Task item: Nothing should appear in the answer except the lines from the one containing "Price [tab] (18, 190)" through the end of the listing, repeated exactly.

==*==

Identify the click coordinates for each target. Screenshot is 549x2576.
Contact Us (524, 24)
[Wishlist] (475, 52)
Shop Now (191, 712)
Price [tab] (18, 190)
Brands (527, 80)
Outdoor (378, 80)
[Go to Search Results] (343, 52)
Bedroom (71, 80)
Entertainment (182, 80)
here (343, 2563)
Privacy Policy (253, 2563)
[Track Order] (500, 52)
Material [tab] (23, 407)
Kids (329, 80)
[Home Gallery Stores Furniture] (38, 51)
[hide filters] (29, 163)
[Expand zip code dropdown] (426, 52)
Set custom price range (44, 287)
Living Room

==*==

Output for this exercise:
Price [tab] (18, 190)
Brands (527, 80)
Outdoor (378, 80)
[Go to Search Results] (343, 52)
Bedroom (71, 80)
Entertainment (182, 80)
here (343, 2563)
Privacy Policy (253, 2563)
[Track Order] (500, 52)
Material [tab] (23, 407)
Kids (329, 80)
[Home Gallery Stores Furniture] (38, 51)
[hide filters] (29, 163)
[Expand zip code dropdown] (426, 52)
Set custom price range (44, 287)
Living Room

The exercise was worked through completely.